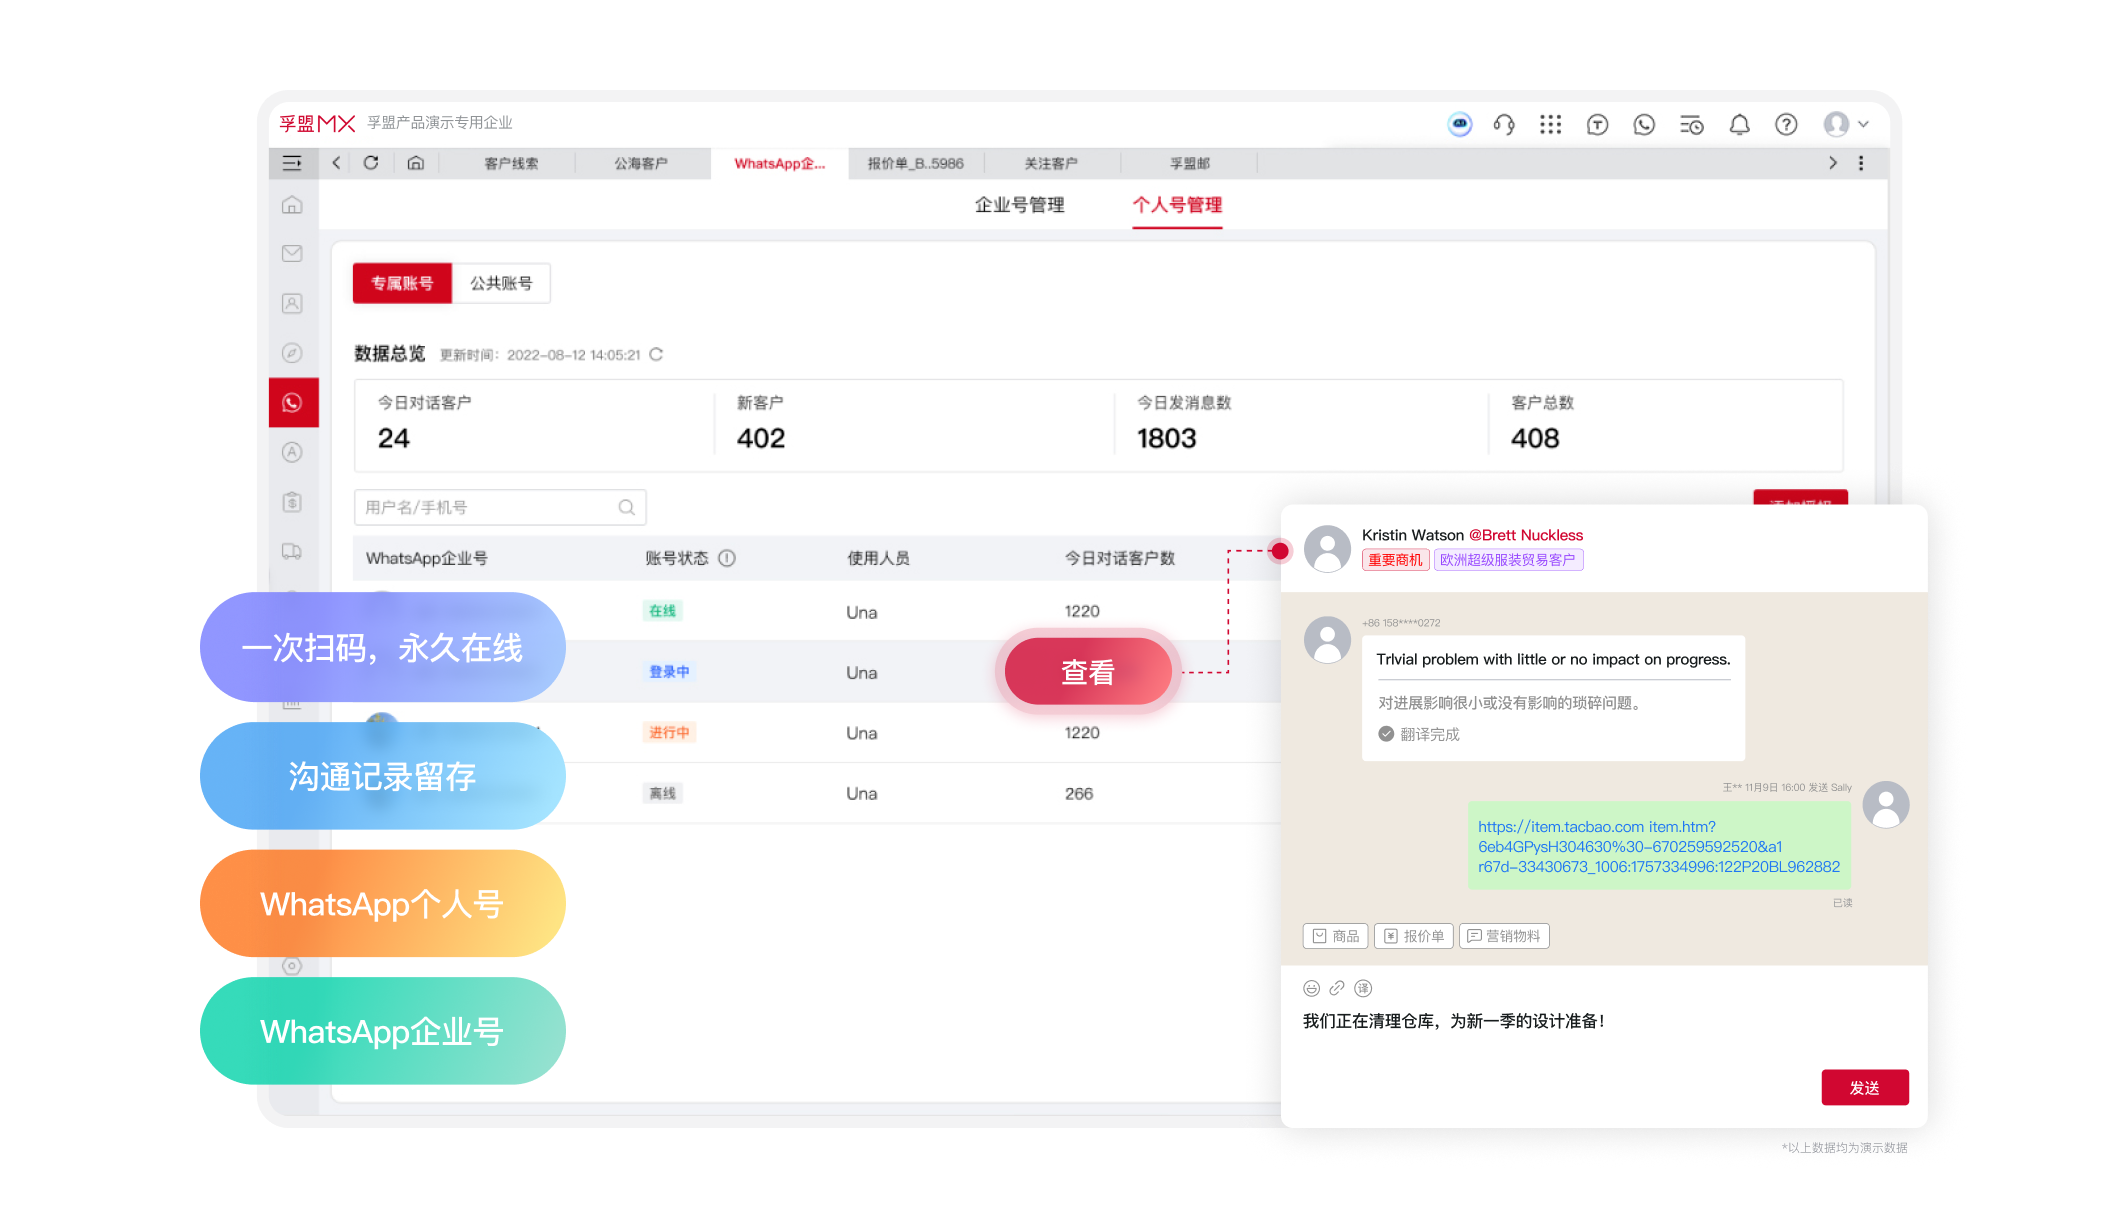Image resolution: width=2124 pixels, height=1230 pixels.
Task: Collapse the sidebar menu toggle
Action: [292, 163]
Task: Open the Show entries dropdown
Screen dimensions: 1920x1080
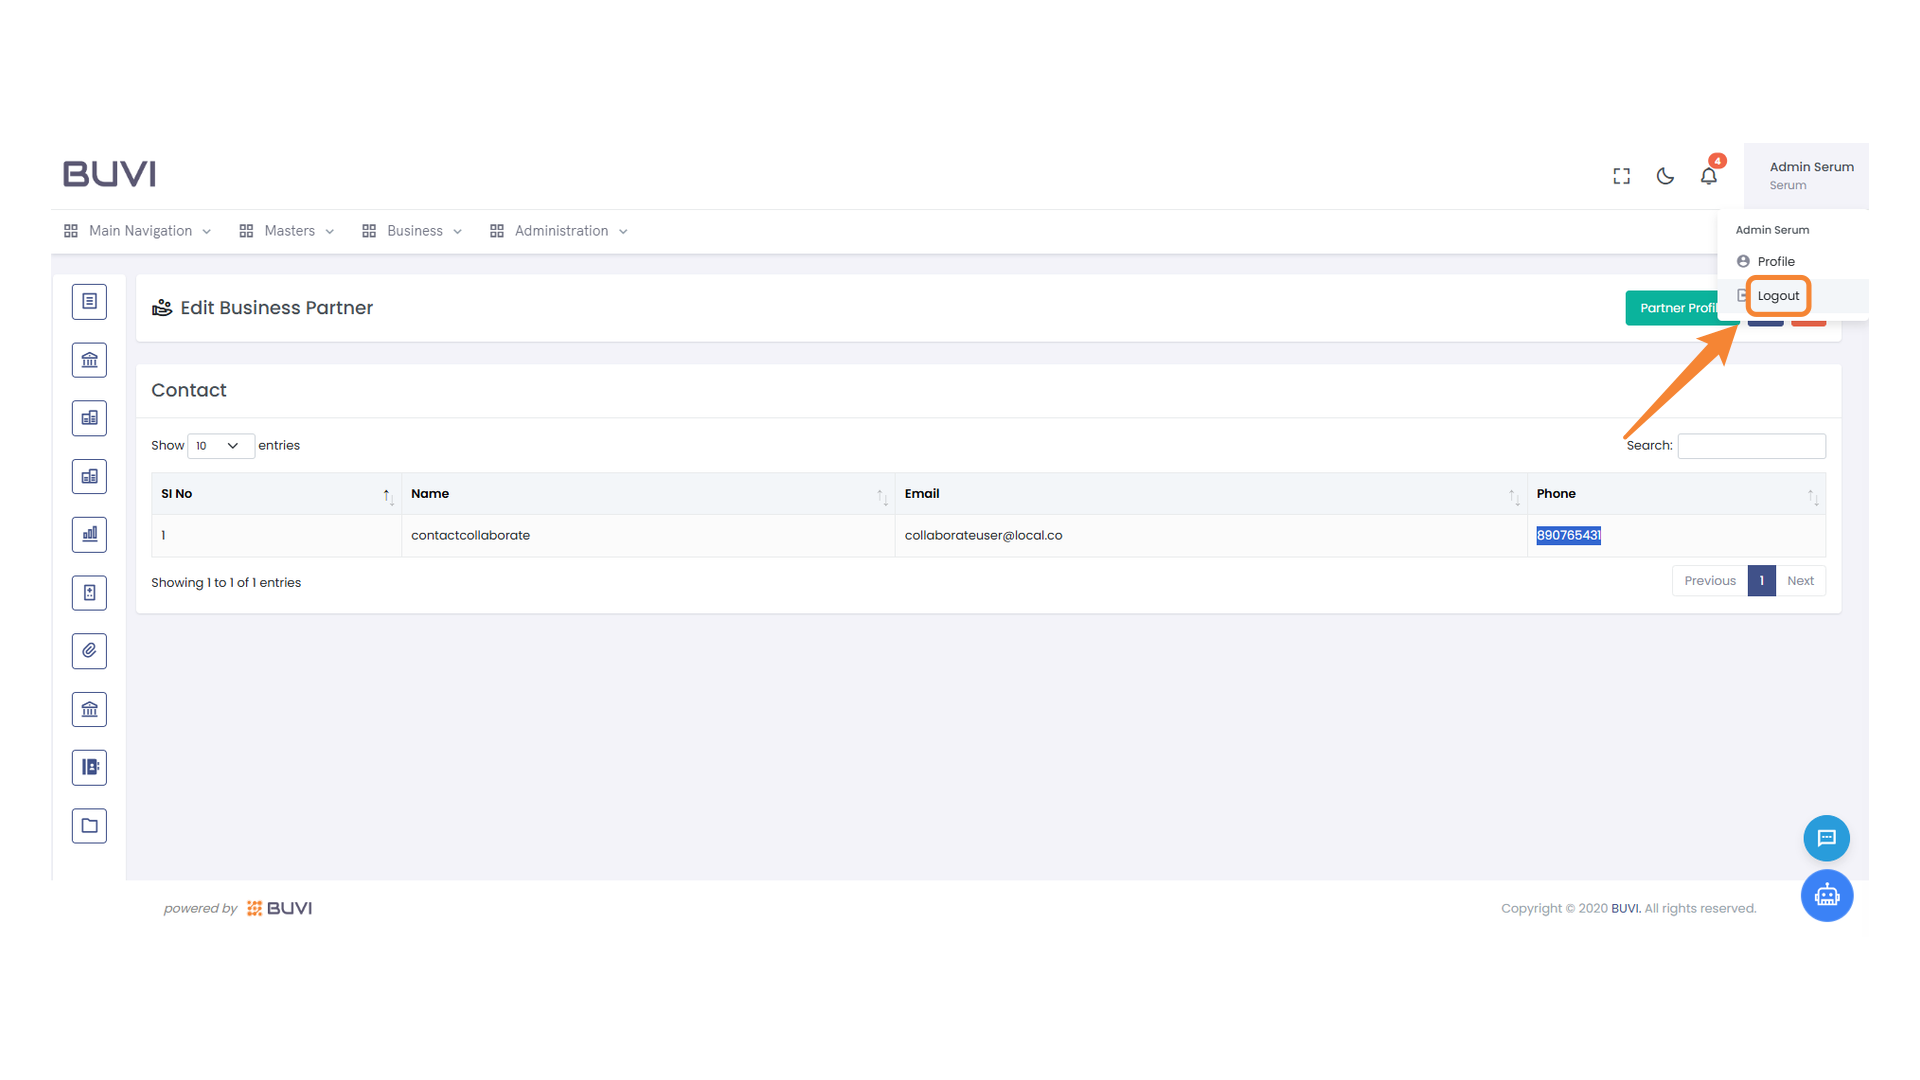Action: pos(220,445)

────────────────

WHAT YOU ARE ASKED TO DO: Repeat each line word for word, from the one with "Task: Open the Show entries dropdown" down to the last line of the data, and keep the pictures out of it.

EXPECTED ANSWER:
Task: Open the Show entries dropdown
Screen dimensions: 1920x1080
Action: pos(220,445)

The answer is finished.